Warning: this code is written in Python 2. It will be refactored to Python 3 soon.

## Resources Locations For this project to work, you need access to two sets of data, which can be found on the aws_dev_pipeline_01 server. These resources are used in the config file, and both have to do with the UMLS version we are currently using:

  1. The first resource is the 2022AA release of UMLS (version subject to change when newer version is released). This can be found in the following folder of the server: /data-processing/2022_umls_download/2022AA/. Please change the config paths of the following variables to match the path in your environment: umls_mrsat, umls_mrrel, umls_mrconso. For more information on these three files and their schema, check the UMLS documentation and check out our own documentation to see how and where we use them.
  2. The second resource is the resources_2022AA folder found in the server at /home/y.svetashova/umls/resources_2022AA/. After you get the files locally, please make sure that the following variables in config.py point to the correct path: atc_01_output, concepts_preferred, concepts_categories_map, atc_02_output, atc_03_output, MEDDRA_cui_to_atom, MEDDRA_atom_to_cui, meddra_01_output, meddra_02_output, OUT_STAGE_ONE, IN_STAGE_ONE, umls_parents, OUT_STAGE_TWO
  3. The third source is the data we get from our current monthly batch. Create a folder in data/ with the name of the current batch, get the batch data an add them to this folder. This will allow the monthly run for hierarchy generation to run.

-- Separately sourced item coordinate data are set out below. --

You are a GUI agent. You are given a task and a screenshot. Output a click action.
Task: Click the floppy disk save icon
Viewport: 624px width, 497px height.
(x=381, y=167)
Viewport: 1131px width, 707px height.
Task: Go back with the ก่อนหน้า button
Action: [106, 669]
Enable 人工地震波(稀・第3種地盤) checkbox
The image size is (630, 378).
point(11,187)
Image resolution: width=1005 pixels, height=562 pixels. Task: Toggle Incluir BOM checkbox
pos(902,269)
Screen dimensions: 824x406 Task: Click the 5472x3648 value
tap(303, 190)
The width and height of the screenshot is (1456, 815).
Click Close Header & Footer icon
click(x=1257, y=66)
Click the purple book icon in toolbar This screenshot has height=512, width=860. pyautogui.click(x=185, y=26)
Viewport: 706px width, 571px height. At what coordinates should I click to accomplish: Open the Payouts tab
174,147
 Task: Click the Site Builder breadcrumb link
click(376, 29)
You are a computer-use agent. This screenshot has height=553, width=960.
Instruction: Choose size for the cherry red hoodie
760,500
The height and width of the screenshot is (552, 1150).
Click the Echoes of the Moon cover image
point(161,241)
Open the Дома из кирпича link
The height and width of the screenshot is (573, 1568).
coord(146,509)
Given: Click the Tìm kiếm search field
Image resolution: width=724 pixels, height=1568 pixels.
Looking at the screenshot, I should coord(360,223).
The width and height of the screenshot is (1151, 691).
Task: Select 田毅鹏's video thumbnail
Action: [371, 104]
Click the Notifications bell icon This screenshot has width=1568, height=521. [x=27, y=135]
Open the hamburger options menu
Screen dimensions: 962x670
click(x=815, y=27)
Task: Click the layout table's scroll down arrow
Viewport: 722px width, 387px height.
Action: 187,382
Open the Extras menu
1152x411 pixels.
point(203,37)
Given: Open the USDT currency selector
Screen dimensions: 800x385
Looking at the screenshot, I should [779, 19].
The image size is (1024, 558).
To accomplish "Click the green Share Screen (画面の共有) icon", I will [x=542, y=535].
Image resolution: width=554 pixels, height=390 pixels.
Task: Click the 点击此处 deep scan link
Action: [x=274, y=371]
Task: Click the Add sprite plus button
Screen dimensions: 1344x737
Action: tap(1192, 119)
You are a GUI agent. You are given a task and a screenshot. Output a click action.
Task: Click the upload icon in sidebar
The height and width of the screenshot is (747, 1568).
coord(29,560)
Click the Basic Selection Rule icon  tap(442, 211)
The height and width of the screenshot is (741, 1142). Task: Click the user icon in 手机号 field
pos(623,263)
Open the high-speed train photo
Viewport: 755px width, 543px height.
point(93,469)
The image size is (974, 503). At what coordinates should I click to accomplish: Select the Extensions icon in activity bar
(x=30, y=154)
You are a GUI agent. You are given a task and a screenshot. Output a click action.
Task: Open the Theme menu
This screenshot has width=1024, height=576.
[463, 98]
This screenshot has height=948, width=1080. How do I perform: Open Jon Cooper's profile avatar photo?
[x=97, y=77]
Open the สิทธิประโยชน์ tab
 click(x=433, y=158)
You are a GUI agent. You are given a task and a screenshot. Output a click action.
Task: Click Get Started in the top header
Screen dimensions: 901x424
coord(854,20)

Running the Scripts in this project

There are multiple scripts in the code/ folder. These all have to do with UMLS, but they can be divided into 3 separate jobs, with the following scripts ran (for more information on how all these scripts work, please see our Confluence page):

  1. Hierarchy Generation - run monthly during Neo4j loading a. 02_parent_child_hierarchy_generation_01.py b. 02_parent_child_hierarchy_generation_02.py

  2. Dictionaries Generation - run every time there's a new UMLS update a. categories_map.pickle b. atoms_entry.py c. conc_cat_map.py d. concepts_preferred.py e. parents_children.py

  3. ATC Hierarchy Generation - run every time there's a new UMLS update (?) a. umls_extract_atc_hierarchy_01.py b. umls_extract_atc_hierarchy_02.py c. umls_extract_atc_hierarchy_03.py

  4. MedDRA Hierarchy Generation - run every time there's a new UMLS update (?) a. umls_extract_meddra_hierarchy_01.py b. umls_extract_meddra_hierarchy_02.py c. umls_extract_meddra_hierarchy_03.py

Further documentation can be found in Confluence.